[Задание и требования]
Перепишите все записи, заменив «Image resolution» на «Screen size». Остальной текст должен остаться без изменений.

[Исходные записи]
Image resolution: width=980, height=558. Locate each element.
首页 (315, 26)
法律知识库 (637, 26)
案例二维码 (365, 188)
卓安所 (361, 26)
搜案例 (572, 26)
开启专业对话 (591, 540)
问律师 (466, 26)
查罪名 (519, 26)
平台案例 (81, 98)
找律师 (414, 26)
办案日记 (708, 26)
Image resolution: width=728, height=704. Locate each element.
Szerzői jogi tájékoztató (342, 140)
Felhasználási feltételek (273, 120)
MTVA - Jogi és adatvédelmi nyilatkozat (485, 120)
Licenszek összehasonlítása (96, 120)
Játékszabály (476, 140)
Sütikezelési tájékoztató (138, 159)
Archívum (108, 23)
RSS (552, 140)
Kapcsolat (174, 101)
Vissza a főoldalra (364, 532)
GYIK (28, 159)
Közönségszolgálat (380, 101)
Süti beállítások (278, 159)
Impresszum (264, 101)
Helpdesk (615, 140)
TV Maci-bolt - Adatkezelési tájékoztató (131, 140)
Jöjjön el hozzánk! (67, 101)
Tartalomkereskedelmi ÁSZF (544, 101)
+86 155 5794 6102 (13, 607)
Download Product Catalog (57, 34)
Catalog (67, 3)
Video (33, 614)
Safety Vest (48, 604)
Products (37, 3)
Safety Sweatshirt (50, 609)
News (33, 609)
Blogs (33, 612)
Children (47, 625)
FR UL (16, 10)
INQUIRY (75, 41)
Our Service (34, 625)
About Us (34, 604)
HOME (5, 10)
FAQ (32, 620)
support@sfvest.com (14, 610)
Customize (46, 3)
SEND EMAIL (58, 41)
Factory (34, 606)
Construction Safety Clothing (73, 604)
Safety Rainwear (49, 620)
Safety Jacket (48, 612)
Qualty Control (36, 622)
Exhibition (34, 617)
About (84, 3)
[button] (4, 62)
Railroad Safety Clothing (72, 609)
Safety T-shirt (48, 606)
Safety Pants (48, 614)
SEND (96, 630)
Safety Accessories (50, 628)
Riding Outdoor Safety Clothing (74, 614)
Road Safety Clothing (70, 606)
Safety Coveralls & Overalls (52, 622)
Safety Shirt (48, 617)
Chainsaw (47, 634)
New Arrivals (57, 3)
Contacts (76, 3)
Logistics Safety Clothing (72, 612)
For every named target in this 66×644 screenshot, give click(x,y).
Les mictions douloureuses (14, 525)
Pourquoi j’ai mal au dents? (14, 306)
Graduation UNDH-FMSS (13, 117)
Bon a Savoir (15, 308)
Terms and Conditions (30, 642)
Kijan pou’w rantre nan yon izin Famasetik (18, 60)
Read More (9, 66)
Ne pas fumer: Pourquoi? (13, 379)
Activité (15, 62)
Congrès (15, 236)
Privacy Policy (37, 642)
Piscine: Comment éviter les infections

[Решение задачи]
Screen size: width=980, height=558. Locate each element.
首页 (315, 26)
法律知识库 (637, 26)
案例二维码 (365, 188)
卓安所 (361, 26)
搜案例 (572, 26)
开启专业对话 (591, 540)
问律师 (466, 26)
查罪名 (519, 26)
平台案例 (81, 98)
找律师 (414, 26)
办案日记 (708, 26)
Screen size: width=728, height=704. Locate each element.
Szerzői jogi tájékoztató (342, 140)
Felhasználási feltételek (273, 120)
MTVA - Jogi és adatvédelmi nyilatkozat (485, 120)
Licenszek összehasonlítása (96, 120)
Játékszabály (476, 140)
Sütikezelési tájékoztató (138, 159)
Archívum (108, 23)
RSS (552, 140)
Kapcsolat (174, 101)
Vissza a főoldalra (364, 532)
GYIK (28, 159)
Közönségszolgálat (380, 101)
Süti beállítások (278, 159)
Impresszum (264, 101)
Helpdesk (615, 140)
TV Maci-bolt - Adatkezelési tájékoztató (131, 140)
Jöjjön el hozzánk! (67, 101)
Tartalomkereskedelmi ÁSZF (544, 101)
+86 155 5794 6102 (13, 607)
Download Product Catalog (57, 34)
Catalog (67, 3)
Video (33, 614)
Safety Vest (48, 604)
Products (37, 3)
Safety Sweatshirt (50, 609)
News (33, 609)
Blogs (33, 612)
Children (47, 625)
FR UL (16, 10)
INQUIRY (75, 41)
Our Service (34, 625)
About Us (34, 604)
HOME (5, 10)
FAQ (32, 620)
support@sfvest.com (14, 610)
Customize (46, 3)
SEND EMAIL (58, 41)
Factory (34, 606)
Construction Safety Clothing (73, 604)
Safety Rainwear (49, 620)
Safety Jacket (48, 612)
Qualty Control (36, 622)
Exhibition (34, 617)
About (84, 3)
[button] (4, 62)
Railroad Safety Clothing (72, 609)
Safety T-shirt (48, 606)
Safety Pants (48, 614)
SEND (96, 630)
Safety Accessories (50, 628)
Riding Outdoor Safety Clothing (74, 614)
Road Safety Clothing (70, 606)
Safety Coveralls & Overalls (52, 622)
Safety Shirt (48, 617)
Chainsaw (47, 634)
New Arrivals (57, 3)
Contacts (76, 3)
Logistics Safety Clothing (72, 612)
For every named target in this 66×644 screenshot, give click(x,y).
Les mictions douloureuses (14, 525)
Pourquoi j’ai mal au dents? (14, 306)
Graduation UNDH-FMSS (13, 117)
Bon a Savoir (15, 308)
Terms and Conditions (30, 642)
Kijan pou’w rantre nan yon izin Famasetik (18, 60)
Read More (9, 66)
Ne pas fumer: Pourquoi? (13, 379)
Activité (15, 62)
Congrès (15, 236)
Privacy Policy (37, 642)
Piscine: Comment éviter les infections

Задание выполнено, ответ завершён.